The clocks are set forward, the temperature is starting to inch toward beach-worthy weather and the flowers are blooming. Spring is officially sprung, and with it comes a new and exciting season of outdoor activities and sports. After hibernating all winter, our bodies can be a little rusty, so jumping full-speed back into activity (even for seasoned athletes) can actually do more harm than good. Because what good is springtime weather if we’re stuck inside on the sofa nursing an unnecessary injury? So, before you go from 0 to 100 on the springtime exercise odometer, take these simple tips into consideration to keep yourself strain-, sprain- and knee-injury free.
Warm up and cool down. This may sound like the most basic of recommendations for anyone who exercises, but it’s still one of those golden rules people tend to throw to the wind, and it’s one of the most important. Intense physical activity on “cold” muscles can be a recipe for injury, and a simple warm-up prevents that by loosening the muscles to be more flexible, thus increasing range of motion and ultimately allowing the body to move more naturally. Take 3 to 5 minutes for a quick jog in place or cycling on a stationary bike, and then give your muscles a solid stretch. The key here? Don’t neglect your hips. Believe it or not, vulnerable knees are most often the result of weak hip muscles (not necessarily weak quadriceps muscles, as a lot of people believe), so hip rotation as part of a warm-up is always highly recommended. That said, it’s crucial to properly stretch all the muscle groups that work in tandem to support the knees, such as the hamstrings, quads, glutes and even your core muscles – which play an important role in proper body mechanics necessary to prevent injury. Remember, too, that the cool down is just as important as the warm-up; a few minutes of gentle stretching is all you need to ease your body into recovery mode and prepare for the next workout.
Go for a jog. Want to do something beneficial for your knees? Warm up, and then hit the pavement for a nice jog. Many recent studies suggest running is not harmful to the knee joints, as was previously believed; these studies even show that consistent daily jogging is beneficial and can reduce inflammation and protect the knees from degenerative conditions. A short daily jog around the block or on the treadmill will help stimulate self-repair of the knee and strengthen all of its working parts. What a win-win for exercise enthusiasts: great cardiovascular activity for the whole body and a built-in protection package to keep your knees operating at optimal levels.
Consistency is key. Just as consistent jogging is beneficial to the knees, the same holds true for all other exercise programs. Suddenly throwing your body into an exercise regime only once or twice a week (weekends only, for example) can be grounds for injury.
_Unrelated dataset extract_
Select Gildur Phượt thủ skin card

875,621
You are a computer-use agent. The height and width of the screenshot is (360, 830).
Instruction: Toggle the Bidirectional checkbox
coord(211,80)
Instead, aim for at least 20 to 30 minutes of moderate activity daily to gradually increase your fitness level and give your body a chance to adapt to the movements. Moving your body with the correct form and body mechanics is a major key in injury prevention, and the more you practice, the better form you’ll develop.
When in doubt, get it checked out. If any type of knee pain is preventing you from engaging in sports or other activities you enjoy, have it evaluated by a specialist as soon as possible. I can’t tell you how many orthopedic and knee injuries may have been resolved with some intensive TLC, but instead turn into catastrophic damage because they were shrugged off or played through. No matter what activity you’re engaging in or where the discomfort is located, pain is your body’s way of telling you that something is wrong. Listen to it.